Uma vantagem adicional desse mecanismo de valor presente da receita, no caso de rodovias urbanas, é a possibilidade de alterar a taxa cobrada, o que permite sua adequação aos níveis de congestionamento. Em uma PPP de prazo fixo, elevar a taxa para enfrentar a concessão beneficia ao concessionário, o que é complexo do ponto de vista da economia política. No caso de contratos de valor presente da receita, o efeito de aumentar a taxa perante uma maior congestão é apenas reduzir a duração da concessão sem alterar seu valor econômico.

Embora os contratos de PPP de prazo fixo predominaram no Chile nos primeiros anos da década de 2000, a partir de 2007, o contrato de valor presente da receita passou a ser o habitual para as concessões de rodovias e aeroportos13. Isso pode-se ver no gráfico 12, que aprepode-senta o investimento acumulado em concessões de prazo fixo e de valor presente da receita.
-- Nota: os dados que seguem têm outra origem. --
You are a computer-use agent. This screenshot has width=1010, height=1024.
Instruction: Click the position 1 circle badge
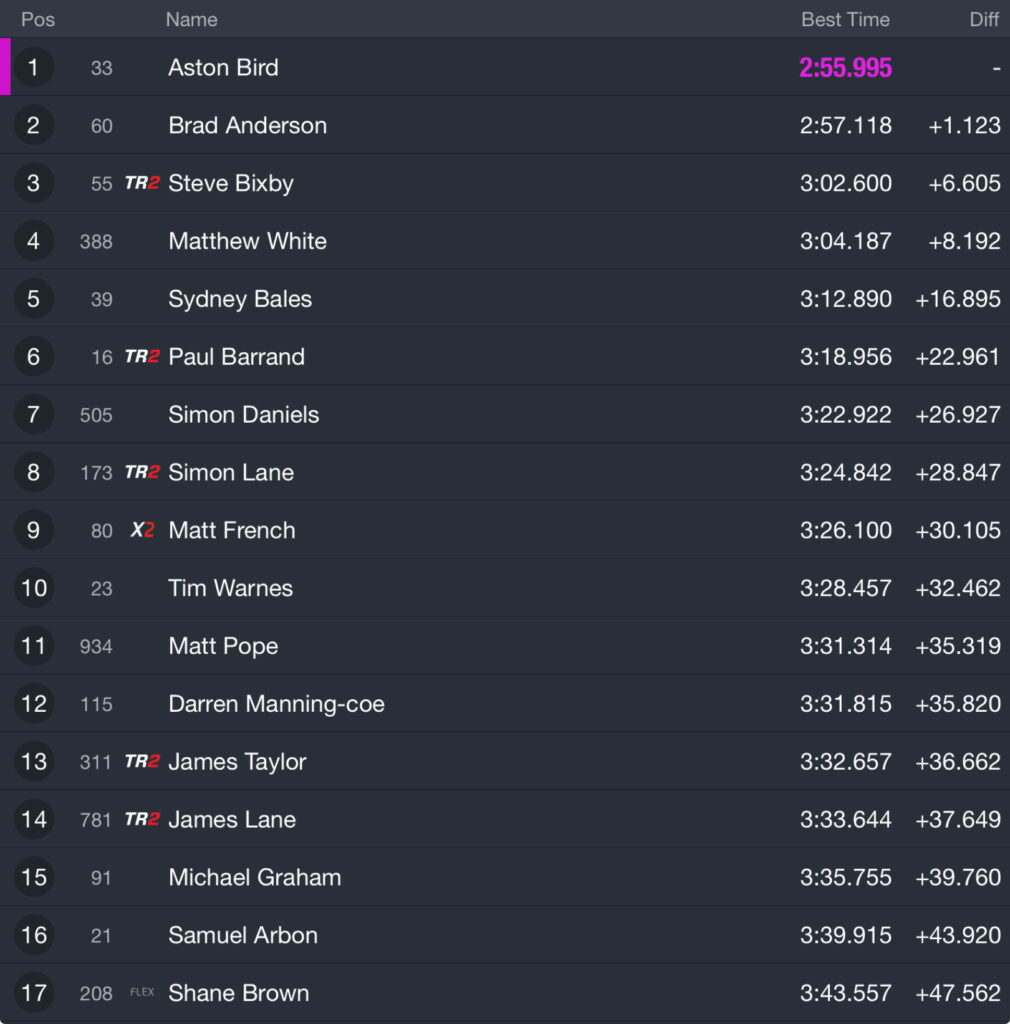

Um terceiro tipo de concessão, que começou como prazo fixo e passou para valor presente da receita depois de uma renegociação, aparece em turquesa entre ambos tipos de contratos.

GRÁFICO 13. Valor de contratos de valor presente da receita no Chile (milhões de USD)

Fonte: Engel, Fischer e Galetovic (2020).

Embora em um princípio as empresas pensaram que poderia ser difícil financiar os projetos com contratos de valor presente da receita devido a que não contam com um prazo fixo para o pagamento da dívida, esse não foi o caso.

O motivo é que oferecem mais segurança de pagamento que os contratos de prazo fixo e o pagamento adiantado não tem relação com reduções nas taxas de juros, um problema de risco moral nos contratos comuns que admitem o pré-pagamento (Engel, Fischer, Galetovic e Soto, 2019). Os contratos de tipo de valor presente da receita são de uso comum no Chile, sem que existam dificuldades para financiar projetos. Isso é apresentado no gráfico 12, no qual quase a metade do investimento em concessões foi mediante valor presente da receita.